2016-04-03 17:41:09 | 安全保障
 北朝鮮が、狂ったようにミサイルを連射している。
 今年になってからミサイル発射は何度も繰り返されてきたが、3月29日に安保法が施行されても、やはりその行動は変わることがなかった。3月29日には、元山からミサイルが発射され、今月1日にも日本海にむけてミサイルが発射された。

 私はかねてから、「北朝鮮の核実験やミサイル発射は安保関連法に抑止効果などないことの証拠だ」と主張してきたが、今回、ますますその思いを強くした。
 世の中には、「やっぱり安保法制は必要だ。軍事や国際情勢を熟知している人たちがいっているからそのとおりなんだろう」と思っている人がいるかもしれないが、そうした人たちにいっておきたいのは、軍事や国家間の問題に携わっている政府関係者の見通しなど、そんなにあてになるものではないということだ。アフガン攻撃やイラク攻撃を決定したとき、それを決定した人たちは、アフガンやイラクが10数年後にいまのような状態になることを予測していたのだろうか? 予測できなかったのなら彼らの見通しはその程度のものということになるし、もし予測していたとしたら、アフガンやイラクを混沌状態に陥れてテロや難民問題を引き起こすと知りながら看過しがたい犠牲を伴う無益な戦争に足を踏み入れたということになり、これはもはや犯罪である。このように、政府において軍事や国際問題にあたっている人たちの認識というのは、まったく的外れなのである。

 また、日本の安保法に関しては次のようなエピソードを紹介したい。
 昨年、安保関連法が“成立”した直後、稲田朋美政調会長が訪米し、ワシントンを訪れている。その際、アメリカ国務省のソン・キム北朝鮮政策特別代表は「北朝鮮に強いメッセージを発信することになる」と発言したという。この発言を素直に受け取れば、「日本に安保関連法ができたことによって北朝鮮もいくらかはおとなしくなるだろう」ということをいっているのだと思うが、現実にはまったくそうなっていない。安保法が“成立”してから数ヵ月後に北朝鮮は核実験を行い、ミサイルを立て続けに発射し、五度目の核実験を近く行うともいわれている。つまり、“抑止力”などまったく働いていないのだ。
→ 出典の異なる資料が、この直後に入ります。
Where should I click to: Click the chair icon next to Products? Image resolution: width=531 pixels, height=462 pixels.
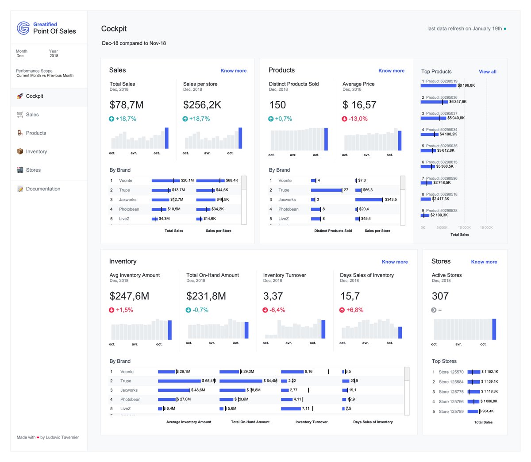click(x=20, y=133)
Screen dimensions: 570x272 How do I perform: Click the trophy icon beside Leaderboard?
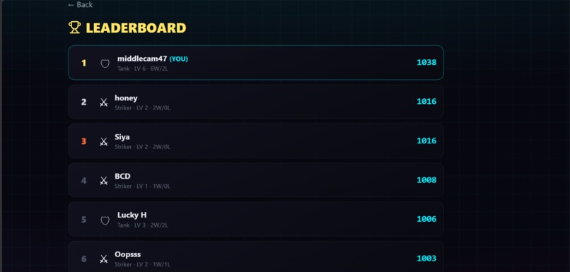(74, 28)
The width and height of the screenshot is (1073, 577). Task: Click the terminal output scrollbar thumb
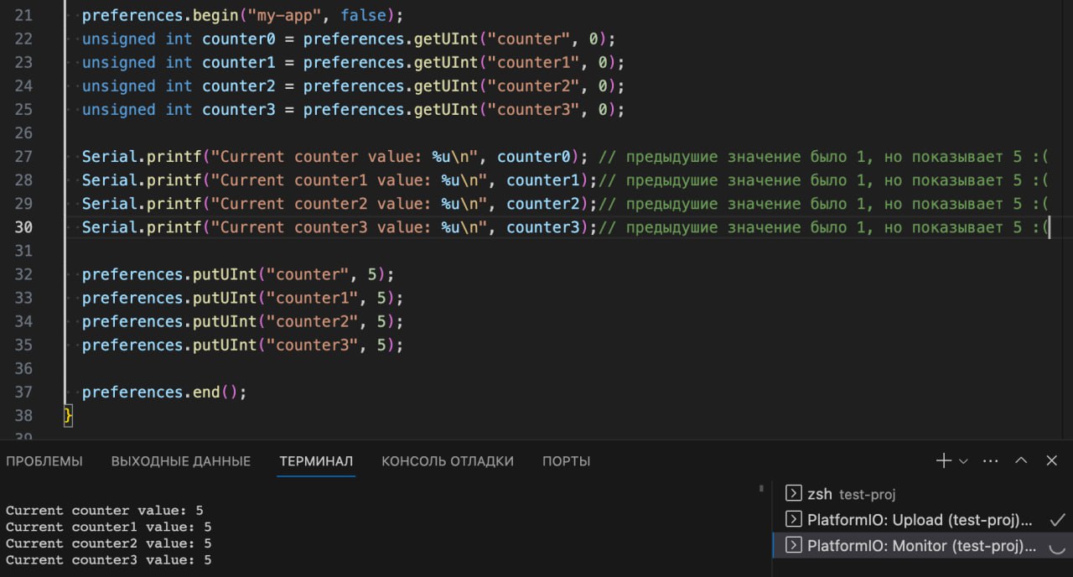(x=761, y=487)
 関連報道によれば、北朝鮮の相次ぐミサイル発射はミサイル燃料の使用期限が近づいているということが背景にあるそうだが、もちろんそんなことは言い訳にはならない。これはすなわち、北朝鮮が「このミサイル、そろそろ消費期限切れだからいまのうちに撃っとこう」と思ったときに、日本が集団的自衛権を行使できるようになったことなどまったく考慮していないということである。つまり、北朝鮮がなんらかの行動を起こそうというときに、安保関連法はまったくその抑止になりえないことが、この半年ほどで証明されているのだ。
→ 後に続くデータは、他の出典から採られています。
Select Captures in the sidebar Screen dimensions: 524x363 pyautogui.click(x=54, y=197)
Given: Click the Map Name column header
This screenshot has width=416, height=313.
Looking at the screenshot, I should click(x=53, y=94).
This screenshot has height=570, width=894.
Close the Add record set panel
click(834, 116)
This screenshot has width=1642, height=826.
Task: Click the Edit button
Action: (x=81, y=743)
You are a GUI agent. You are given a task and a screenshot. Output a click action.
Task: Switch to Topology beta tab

 ここで、当ブログでは何度か紹介してきたエピソードをもういちど紹介したい。
 それは、かつての日英同盟について当時のドイツ皇帝ヴィルヘルム2世が「これで戦争は回避された」といったという話だ。日英同盟によって日本は強大なロシアに並ぶだけの力をもち、それが抑止力となって戦争が防がれる――という理屈である。しかし、実際にはその2年後に日露戦争が勃発する。後からふりかえってみれば、むしろ日英同盟締結は開戦にいたる最後の決定的一歩だった。
 このエピソードが示しているのは、同盟や軍備の強化は戦争を防ぐことにはならない、ということと、にもかかわらず、強権的な政治家はなんの根拠もなく軍事力を盲信しているということである。私には、安保法が「北朝鮮に強いメッセージを発信することになる」というソン・キム代表の言葉は、ヴィルヘルム2世の日英同盟に対する誤った評価と重なってみえる。二度の世界大戦や、ベトナム戦争、アフガン戦争、イラク戦争……といったこの100年間の戦争の歴史をみれば、軍事の“専門家”と称する人たちは見通しを誤り続けてきたのであり、その誤りの結果、世界は悲惨な戦争を経験することになったのだ。こんな人たちのいうことを真に受けていたら、泥沼の戦争に巻き込まれることになるのは請け合いである。今からでも、有害無益な安保関連法は廃止するべきだ。